→ What you should do
Retype exactly the lines from the one holding "Open the apps" through the final line of the data, both included.

[Collected data]
++++

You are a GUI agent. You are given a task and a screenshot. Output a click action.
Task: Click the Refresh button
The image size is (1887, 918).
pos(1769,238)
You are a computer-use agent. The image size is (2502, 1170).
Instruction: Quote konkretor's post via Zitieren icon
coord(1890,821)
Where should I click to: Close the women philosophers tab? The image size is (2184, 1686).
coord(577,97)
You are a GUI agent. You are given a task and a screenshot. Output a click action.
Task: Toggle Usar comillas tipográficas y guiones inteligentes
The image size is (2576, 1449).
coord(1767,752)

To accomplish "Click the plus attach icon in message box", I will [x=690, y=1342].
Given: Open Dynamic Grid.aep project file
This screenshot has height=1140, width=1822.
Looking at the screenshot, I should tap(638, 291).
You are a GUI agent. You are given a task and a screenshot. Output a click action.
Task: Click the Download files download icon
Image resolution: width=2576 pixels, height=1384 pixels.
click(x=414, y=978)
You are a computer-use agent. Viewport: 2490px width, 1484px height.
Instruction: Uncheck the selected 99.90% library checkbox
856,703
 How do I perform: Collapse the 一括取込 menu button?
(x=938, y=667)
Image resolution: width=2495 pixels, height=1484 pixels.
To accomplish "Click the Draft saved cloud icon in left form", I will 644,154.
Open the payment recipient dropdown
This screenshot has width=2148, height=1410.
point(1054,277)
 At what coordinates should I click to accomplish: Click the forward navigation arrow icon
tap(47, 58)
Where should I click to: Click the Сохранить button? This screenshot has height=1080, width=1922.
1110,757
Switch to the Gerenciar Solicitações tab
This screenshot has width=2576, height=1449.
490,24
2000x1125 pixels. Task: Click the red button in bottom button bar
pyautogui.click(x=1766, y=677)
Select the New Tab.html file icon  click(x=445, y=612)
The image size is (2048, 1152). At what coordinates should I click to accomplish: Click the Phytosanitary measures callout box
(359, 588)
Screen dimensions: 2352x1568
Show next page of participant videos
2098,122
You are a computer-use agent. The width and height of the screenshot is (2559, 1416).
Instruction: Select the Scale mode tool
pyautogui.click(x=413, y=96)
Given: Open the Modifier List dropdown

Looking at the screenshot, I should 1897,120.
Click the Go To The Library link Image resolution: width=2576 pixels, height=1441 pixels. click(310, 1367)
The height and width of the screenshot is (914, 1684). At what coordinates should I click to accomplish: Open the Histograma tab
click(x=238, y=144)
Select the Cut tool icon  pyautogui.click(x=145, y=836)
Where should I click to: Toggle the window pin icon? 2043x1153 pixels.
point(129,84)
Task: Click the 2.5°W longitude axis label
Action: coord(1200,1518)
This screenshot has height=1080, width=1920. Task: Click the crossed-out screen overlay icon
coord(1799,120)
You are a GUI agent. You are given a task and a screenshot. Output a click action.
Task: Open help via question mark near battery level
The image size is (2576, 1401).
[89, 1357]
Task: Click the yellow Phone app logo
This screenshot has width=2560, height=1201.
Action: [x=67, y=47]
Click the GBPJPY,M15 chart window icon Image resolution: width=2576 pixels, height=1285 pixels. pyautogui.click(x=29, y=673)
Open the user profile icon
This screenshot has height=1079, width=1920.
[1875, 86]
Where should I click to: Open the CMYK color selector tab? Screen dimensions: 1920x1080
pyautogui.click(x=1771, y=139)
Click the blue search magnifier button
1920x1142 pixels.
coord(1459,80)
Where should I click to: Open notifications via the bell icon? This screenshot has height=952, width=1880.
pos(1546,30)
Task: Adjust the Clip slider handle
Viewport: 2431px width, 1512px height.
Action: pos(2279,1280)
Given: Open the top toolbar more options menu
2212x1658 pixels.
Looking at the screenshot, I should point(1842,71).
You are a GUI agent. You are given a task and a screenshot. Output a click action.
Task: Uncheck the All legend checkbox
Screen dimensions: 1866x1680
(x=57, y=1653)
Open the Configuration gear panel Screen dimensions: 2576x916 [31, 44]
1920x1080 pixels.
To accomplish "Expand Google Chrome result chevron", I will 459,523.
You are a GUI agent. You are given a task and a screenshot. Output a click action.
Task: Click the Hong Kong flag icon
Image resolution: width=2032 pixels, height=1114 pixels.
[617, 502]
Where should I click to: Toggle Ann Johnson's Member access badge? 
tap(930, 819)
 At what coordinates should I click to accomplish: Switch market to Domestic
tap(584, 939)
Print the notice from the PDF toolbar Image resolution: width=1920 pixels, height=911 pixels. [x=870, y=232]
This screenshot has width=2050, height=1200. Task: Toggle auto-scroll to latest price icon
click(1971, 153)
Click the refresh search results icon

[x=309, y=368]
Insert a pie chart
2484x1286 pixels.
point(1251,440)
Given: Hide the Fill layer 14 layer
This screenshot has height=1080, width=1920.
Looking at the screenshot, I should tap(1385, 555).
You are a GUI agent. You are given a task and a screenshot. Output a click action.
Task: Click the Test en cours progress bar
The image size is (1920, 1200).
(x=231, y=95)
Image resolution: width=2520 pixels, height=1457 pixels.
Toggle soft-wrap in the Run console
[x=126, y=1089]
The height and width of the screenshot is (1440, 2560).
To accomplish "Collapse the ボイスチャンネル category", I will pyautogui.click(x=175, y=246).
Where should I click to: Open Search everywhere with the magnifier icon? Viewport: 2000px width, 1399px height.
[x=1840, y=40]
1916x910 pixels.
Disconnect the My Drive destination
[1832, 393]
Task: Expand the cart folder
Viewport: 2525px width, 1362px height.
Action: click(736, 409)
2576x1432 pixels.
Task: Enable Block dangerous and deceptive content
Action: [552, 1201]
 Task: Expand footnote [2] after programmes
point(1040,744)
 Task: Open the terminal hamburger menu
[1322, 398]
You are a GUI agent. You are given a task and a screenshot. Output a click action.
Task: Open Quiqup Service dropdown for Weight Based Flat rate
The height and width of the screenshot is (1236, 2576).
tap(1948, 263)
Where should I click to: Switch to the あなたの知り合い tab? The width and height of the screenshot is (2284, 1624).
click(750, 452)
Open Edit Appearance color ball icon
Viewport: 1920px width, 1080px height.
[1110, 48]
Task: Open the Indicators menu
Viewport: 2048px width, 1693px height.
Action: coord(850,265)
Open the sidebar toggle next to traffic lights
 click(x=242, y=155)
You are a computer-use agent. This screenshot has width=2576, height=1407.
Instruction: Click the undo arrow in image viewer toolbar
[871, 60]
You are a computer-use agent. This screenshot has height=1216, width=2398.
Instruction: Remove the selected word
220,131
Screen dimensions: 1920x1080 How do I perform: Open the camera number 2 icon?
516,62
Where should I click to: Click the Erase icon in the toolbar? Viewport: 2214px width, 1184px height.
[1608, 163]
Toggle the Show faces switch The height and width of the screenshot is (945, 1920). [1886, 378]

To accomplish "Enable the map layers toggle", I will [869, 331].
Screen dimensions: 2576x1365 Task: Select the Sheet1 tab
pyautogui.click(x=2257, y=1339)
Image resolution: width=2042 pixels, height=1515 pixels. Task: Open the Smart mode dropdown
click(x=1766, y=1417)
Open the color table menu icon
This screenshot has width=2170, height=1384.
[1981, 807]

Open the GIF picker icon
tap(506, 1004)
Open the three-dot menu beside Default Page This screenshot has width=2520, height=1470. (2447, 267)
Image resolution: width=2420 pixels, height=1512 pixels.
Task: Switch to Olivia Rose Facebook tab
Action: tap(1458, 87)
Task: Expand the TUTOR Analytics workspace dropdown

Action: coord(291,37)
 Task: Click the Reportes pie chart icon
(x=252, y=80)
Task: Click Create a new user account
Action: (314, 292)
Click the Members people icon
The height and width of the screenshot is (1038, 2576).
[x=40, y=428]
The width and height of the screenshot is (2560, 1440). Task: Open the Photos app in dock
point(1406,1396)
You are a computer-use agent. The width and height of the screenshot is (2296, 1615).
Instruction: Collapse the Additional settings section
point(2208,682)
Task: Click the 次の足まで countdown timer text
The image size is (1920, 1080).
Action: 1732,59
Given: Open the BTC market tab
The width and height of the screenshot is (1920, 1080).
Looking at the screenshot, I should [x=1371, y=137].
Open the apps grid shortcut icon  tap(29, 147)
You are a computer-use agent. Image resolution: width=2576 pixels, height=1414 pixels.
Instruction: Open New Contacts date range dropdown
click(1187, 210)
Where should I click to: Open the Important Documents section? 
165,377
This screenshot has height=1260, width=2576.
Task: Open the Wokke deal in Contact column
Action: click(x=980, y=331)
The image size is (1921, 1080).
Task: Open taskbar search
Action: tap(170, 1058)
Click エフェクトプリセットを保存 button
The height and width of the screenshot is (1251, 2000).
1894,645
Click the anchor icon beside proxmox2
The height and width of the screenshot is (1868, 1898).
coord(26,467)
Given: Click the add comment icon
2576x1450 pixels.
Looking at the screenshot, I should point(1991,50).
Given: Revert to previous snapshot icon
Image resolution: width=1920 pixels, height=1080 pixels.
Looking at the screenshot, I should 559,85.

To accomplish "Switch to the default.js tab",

++++

→ Answer to this exercise
Open the apps grid shortcut icon  tap(29, 147)
You are a computer-use agent. Image resolution: width=2576 pixels, height=1414 pixels.
Instruction: Open New Contacts date range dropdown
click(1187, 210)
Where should I click to: Open the Important Documents section? 
165,377
This screenshot has height=1260, width=2576.
Task: Open the Wokke deal in Contact column
Action: click(x=980, y=331)
The image size is (1921, 1080).
Task: Open taskbar search
Action: tap(170, 1058)
Click エフェクトプリセットを保存 button
The height and width of the screenshot is (1251, 2000).
1894,645
Click the anchor icon beside proxmox2
The height and width of the screenshot is (1868, 1898).
coord(26,467)
Given: Click the add comment icon
2576x1450 pixels.
Looking at the screenshot, I should point(1991,50).
Given: Revert to previous snapshot icon
Image resolution: width=1920 pixels, height=1080 pixels.
Looking at the screenshot, I should 559,85.

To accomplish "Switch to the default.js tab",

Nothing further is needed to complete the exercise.